October 22, 2020 Topic: Security Region: Middle East Blog Brand: Lebanon Watch Tags: IranNATOJCPOAIsraelSaudi ArabiaU.S. Allies

Joe Biden’s Iran Strategy Is Betting Big On The Wrong U.S. Allies

Biden’s strategy for addressing the Iran nuclear issue and Iranian regional behavior is tantamount to putting the cart in front of the horse.


Joe Biden’s approach to the Iran nuclear issue and Iranian regional behavior is flawed. The former vice president is pursuing a strategy that defies logic and is informed by false assumptions. The realization of Biden’s strategy will threaten U.S. national security and undermine the advancement of U.S. interests in the Middle East.

The Democratic presidential candidate believes President Donald Trump’s withdrawal from the Joint Comprehensive Plan of Action (JCPOA) or the Iran nuclear deal was reckless. It repeatedly brought the United States to the brink of war with Iran. The decision contributed to volatility in the region. The withdrawal exacerbated U.S. relations with traditional allies.
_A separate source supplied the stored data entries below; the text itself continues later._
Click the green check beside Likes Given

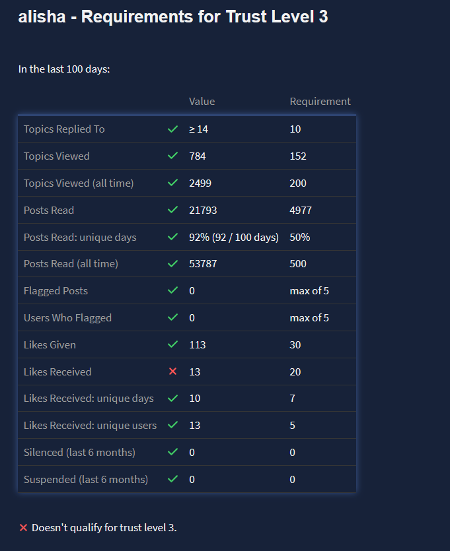coord(173,344)
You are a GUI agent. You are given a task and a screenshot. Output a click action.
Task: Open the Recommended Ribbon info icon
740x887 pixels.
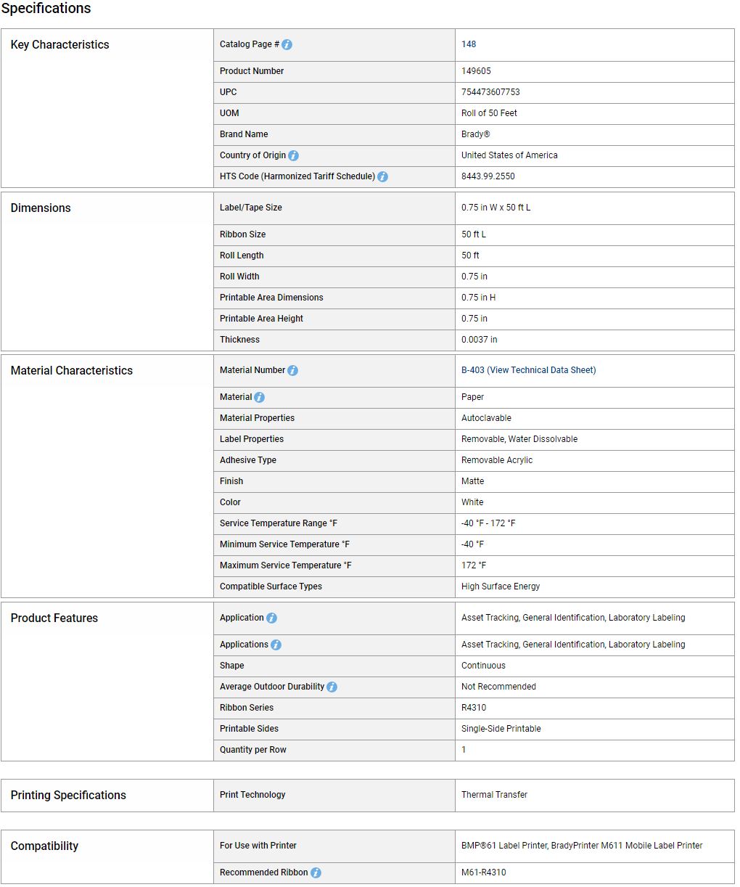[x=316, y=872]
Joe Biden wants to reverse Trump’s decision, stabilize the region, and improve relations with allies. A Biden administration will re-enter the JCPOA provided Iran returns to strict compliance with the deal. Re-entrance affirms a Biden campaign pledge to work with our allies. The former vice president campaigns on the belief that the resurrection of the agreement will be the touchstone for a new and improved Middle East. Re-entering the agreement will lead to negotiations on necessary extensions to the JCPOA and enable the curbing of Iranian regional behavior.
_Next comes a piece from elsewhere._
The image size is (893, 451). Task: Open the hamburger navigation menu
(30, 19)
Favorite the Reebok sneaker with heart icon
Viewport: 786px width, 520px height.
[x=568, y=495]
Biden’s strategy for addressing the Iran nuclear issue and Iranian regional behavior is tantamount to putting the cart in front of the horse. It is problematic for two reasons. Biden and his advisors presuppose the interests of allies and are concerned with the wrong allies.

Biden assumes the existence of resolve with JCPOA signatories and the maintenance of interests with our allies (i.e. the U.K., France, Germany, and the EU). The Biden campaign believes the signatories of the JCPOA will support and pursue the necessary extensions to the agreement. Biden and his advisors also believe that our allies will continue to uphold interests that coincide with U.S. interests regarding Iranian regional behavior.

History tells us that Biden’s assumptions are wrong.

A similar mindset and strategy were employed vis-à-vis Iraq in the 1990s. The Clinton administration attempted to maintain the cooperation of staunch allies while pursuing measures against Iraq. They failed.

The United States and the international community intended to disband Iraq’s weapons programs and contain the regime of Saddam Hussein after the first Gulf War. UN resolutions oversaw Iraqi compliance with destroying its weapons of mass destruction (WMD) and nuclear programs. A coalition of U.S.-led forces established a no-fly zone over northern Iraq to protect Iraq’s Kurdish population from Saddam Hussein.

France’s behavior regarding these measures with Iraq in the 1990s demonstrates that the United States cannot assume traditional allies will indefinitely maintain cooperation and support U.S. interests.

France supported dismantling Iraq’s WMD and nuclear programs through UN Resolutions in 1991. It created and enforced the no-fly zone. Five years later, France changed its mind. France abstained from additional resolutions demanding Iraqi compliance with inspections. France abandoned the coalition enforcing the no-fly zone in northern Iraq by 1996. 

French interests and priorities regarding Iraq deviated from American interests and priorities. France’s concern with the dissolution of Iraq’s weapons programs, containing Iraq, and enforcing sanctions became secondary to improving relations with Saddam Hussein and pursuing economic interests in Iraq.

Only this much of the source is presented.